Weaning from ventilator after cardiac operation using the Ciaglia percutaneous tracheostomy

European Journal of Cardio-Thoracic Surgery, Apr 2004

Objective: To determine the predictors of weaning from mechanical ventilation after cardiac operation with the Ciaglia percutaneous dilatational tracheostomy (PDT) in our preliminary experience in the use of this technique. Methods: We prospectively analysed 33 consecutive patients (mean age 70.9±12.7 years) who underwent PDT in our intensive care unit after cardiac operation. The investigation involved preoperative and postoperative clinical status, operative procedure, indication and timing for PDT. Results: PDT was performed after a mean time of 7.7±5.0 consecutive days of translaryngeal intubation. Twenty-four (73%) patients were weaned from ventilator after a mean time of mechanical ventilation of 15.8±9.1 days. Time point of PDT was the only predictor of ventilator weaning (P=0.0029): there was significant association between PDT performed before the seventh consecutive day of translaryngeal intubation (early PDT) and successful weaning from ventilator (P=0.01; odds ratio=11.2, 95% confidence interval=1.2–104.3). Among the patients weaned from ventilator, those who underwent early PDT had significantly shorter times of mechanical ventilation, and intensive care unit and hospital stays than patients with later PDT (P=0.035, 0.011 and 0.0073, respectively).
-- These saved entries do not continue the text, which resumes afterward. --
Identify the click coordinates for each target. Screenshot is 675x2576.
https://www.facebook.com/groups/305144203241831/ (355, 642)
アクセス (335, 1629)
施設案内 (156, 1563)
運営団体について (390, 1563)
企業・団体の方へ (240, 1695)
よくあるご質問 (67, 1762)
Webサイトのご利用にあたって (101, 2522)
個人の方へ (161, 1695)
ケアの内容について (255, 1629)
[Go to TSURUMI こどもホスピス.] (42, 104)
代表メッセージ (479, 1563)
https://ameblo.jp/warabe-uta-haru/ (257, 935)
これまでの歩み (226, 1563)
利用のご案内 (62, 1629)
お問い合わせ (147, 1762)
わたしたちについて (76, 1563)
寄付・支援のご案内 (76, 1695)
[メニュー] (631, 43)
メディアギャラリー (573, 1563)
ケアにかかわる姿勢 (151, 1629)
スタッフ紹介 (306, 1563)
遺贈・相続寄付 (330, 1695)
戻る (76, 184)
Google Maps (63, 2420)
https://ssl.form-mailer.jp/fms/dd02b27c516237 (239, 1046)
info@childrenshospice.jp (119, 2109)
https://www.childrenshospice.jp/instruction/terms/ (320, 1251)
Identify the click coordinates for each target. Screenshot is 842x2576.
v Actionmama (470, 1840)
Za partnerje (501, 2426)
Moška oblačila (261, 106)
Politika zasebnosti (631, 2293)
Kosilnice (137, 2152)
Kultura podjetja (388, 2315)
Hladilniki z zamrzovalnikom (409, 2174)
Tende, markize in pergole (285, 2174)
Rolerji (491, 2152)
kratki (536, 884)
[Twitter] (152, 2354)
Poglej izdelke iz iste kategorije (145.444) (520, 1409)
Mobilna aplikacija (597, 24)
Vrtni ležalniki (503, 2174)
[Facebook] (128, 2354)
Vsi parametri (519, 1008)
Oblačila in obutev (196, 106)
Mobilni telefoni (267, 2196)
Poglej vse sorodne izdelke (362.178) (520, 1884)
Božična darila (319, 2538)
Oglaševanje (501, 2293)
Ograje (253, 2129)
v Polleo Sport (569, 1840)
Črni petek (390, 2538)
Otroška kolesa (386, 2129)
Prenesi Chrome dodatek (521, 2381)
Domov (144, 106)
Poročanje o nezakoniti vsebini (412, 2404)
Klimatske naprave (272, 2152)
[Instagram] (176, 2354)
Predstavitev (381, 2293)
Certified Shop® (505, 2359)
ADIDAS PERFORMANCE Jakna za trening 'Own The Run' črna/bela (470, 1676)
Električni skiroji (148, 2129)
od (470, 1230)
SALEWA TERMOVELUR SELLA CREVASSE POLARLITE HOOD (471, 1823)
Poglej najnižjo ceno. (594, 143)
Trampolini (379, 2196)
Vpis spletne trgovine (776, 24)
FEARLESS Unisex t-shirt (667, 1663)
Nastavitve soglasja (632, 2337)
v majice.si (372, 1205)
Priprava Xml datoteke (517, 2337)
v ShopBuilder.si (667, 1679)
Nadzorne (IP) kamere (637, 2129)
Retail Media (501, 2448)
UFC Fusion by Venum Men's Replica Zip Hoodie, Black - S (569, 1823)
Nine (27%) patients died of their underlying disease while still being mechanically ventilated; another six (18%) spontaneously breathing but still incannulated patients died afterward. No major PDT-related complications were observed. Two minor peristomal bleedings and one self-resolving subcutaneous emphysema were recorded. Conclusions: Early PDT was a safe and effective method to wean from mechanical ventilation the cardiosurgical patients of this series.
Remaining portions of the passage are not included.